- Parlamento Europeu aprovou a redução das tarifas de importação sobre produtos dos Estados Unidos; o acordo foi firmado no ano passado.
- A União Europeia eliminou as tarifas sobre produtos industriais norte‑americanos e priorizou itens agrícolas; os EUA mantêm tarifa de 15% sobre a maioria dos bens europeus.
- Felippe Serigati, pesquisador da FGV Agro, avalia como a mudança pode impactar o agronegócio brasileiro, que possui acordos com a União Europeia via o Mercosul‑UE.
- O Brasil tem sido competitivo no mercado europeu, o que pode aumentar a concorrência de produtos norte‑americanos frente aos brasileiros, conforme as condições do acordo.
- O especialista aponta que, além das regras do acordo, o custo de financiamento elevado e o cenário da safra 26/27 são desafios relevantes para o setor.
O Parlamento Europeu aprovou a redução das tarifas de importação sobre produtos dos Estados Unidos, anunciada no acordo firmado no ano passado. A União Europeia eliminou as taxas sobre bens industriais norte‑americanos, priorizando também produtores agrícolas, enquanto os EUA mantiveram uma tarifa de 15% sobre a maioria dos bens europeus. A medida acontece em um cenário de negociações comerciais entre as duas regiões, com implicações para o agronegócio brasileiro.
Em entrevista ao Record News Rural, Felippe Serigati, pesquisador da FGV Agro, analisou os impactos para o Brasil. O país é líder mundial em várias commodities agropecuárias e mantém acordos com a UE por meio do Mercosul‑UE. A competitividade brasileira ajudou a ampliar participação no mercado europeu nos últimos anos.
Historicamente, a relação UE‑EUA envolve forte comércio de produtos agro, mas o Brasil tem ganhado espaço pela adequação de seus produtos aos critérios europeus. O especialista alerta que a redução de tarifas pode aumentar a concorrência com os Estados Unidos, dependendo das condições futuras. Além disso, aponta que o ponto de partida para a safra 26/27 já enfrenta custos de financiamento elevados, o que torna o cenário desafiador para o agro brasileiro.

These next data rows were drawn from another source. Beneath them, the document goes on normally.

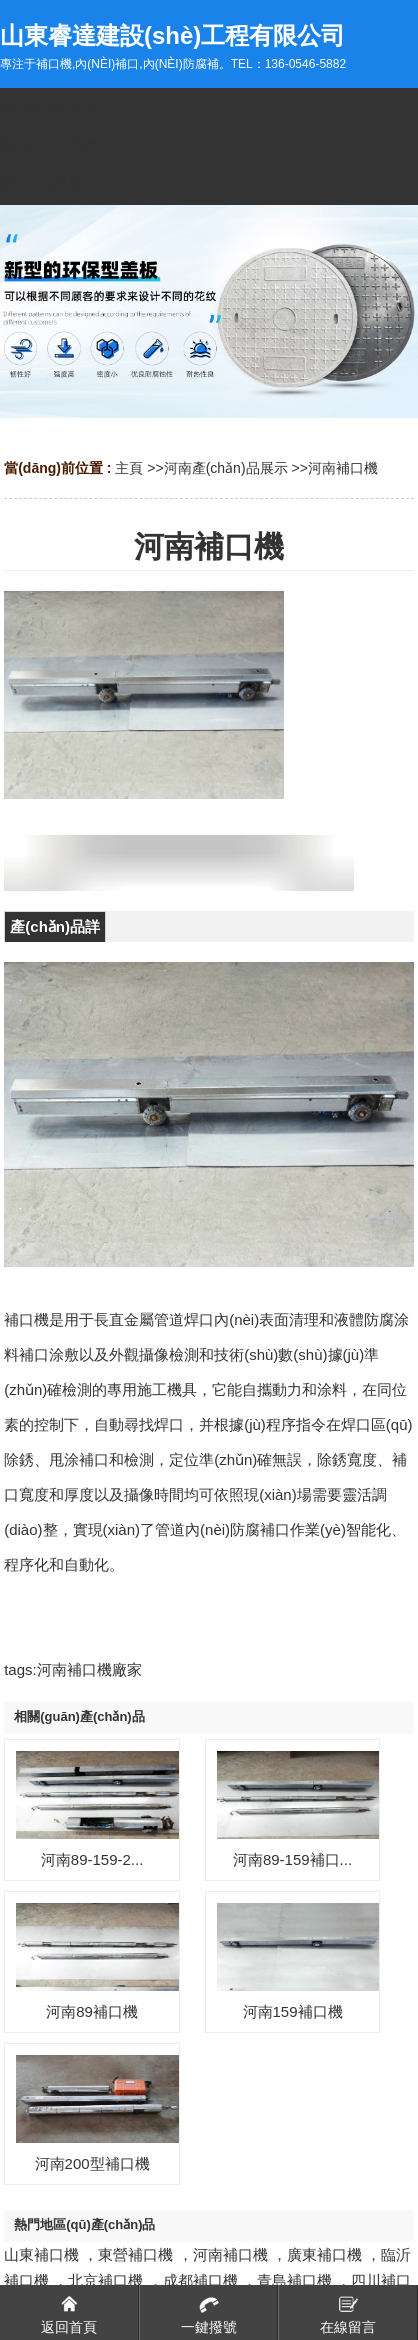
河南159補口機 (293, 2011)
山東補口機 (41, 2254)
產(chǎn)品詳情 (55, 930)
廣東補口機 (324, 2254)
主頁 (129, 468)
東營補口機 (135, 2254)
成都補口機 (200, 2280)
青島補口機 (294, 2280)
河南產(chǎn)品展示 (226, 468)
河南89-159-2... (92, 1859)
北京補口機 (105, 2280)
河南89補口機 (92, 2011)
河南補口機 (343, 468)
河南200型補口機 (92, 2163)
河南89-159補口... (292, 1859)
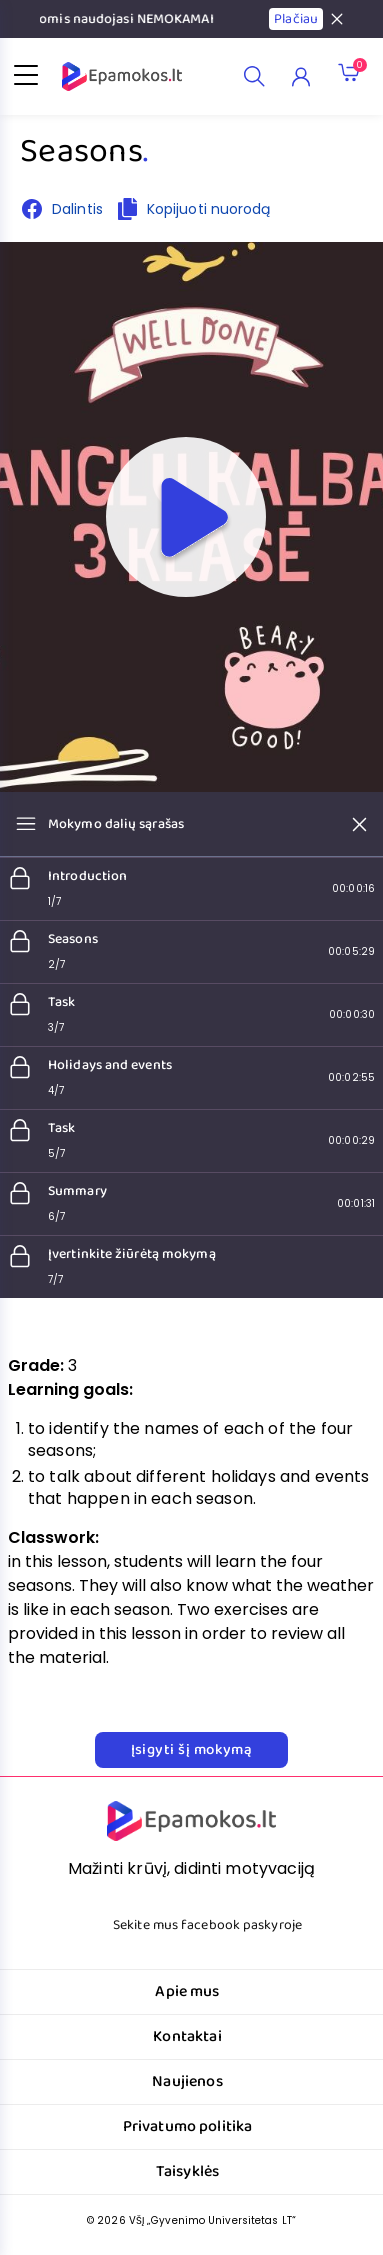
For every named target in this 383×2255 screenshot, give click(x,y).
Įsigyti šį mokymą (192, 1750)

Impacto no agronegócio brasileiro
Abertas as condições, o fluxo de importações pode se intensificar nos próximos meses, afetando preços e participação de mercado. A avaliação é de que o Brasil pode ganhar ou perder espaço conforme a competitividade e a adequação regulatória de seus produtos na Europa. A análise considera, ainda, fatores macroeconômicos que influenciam financiamento e custos de produção.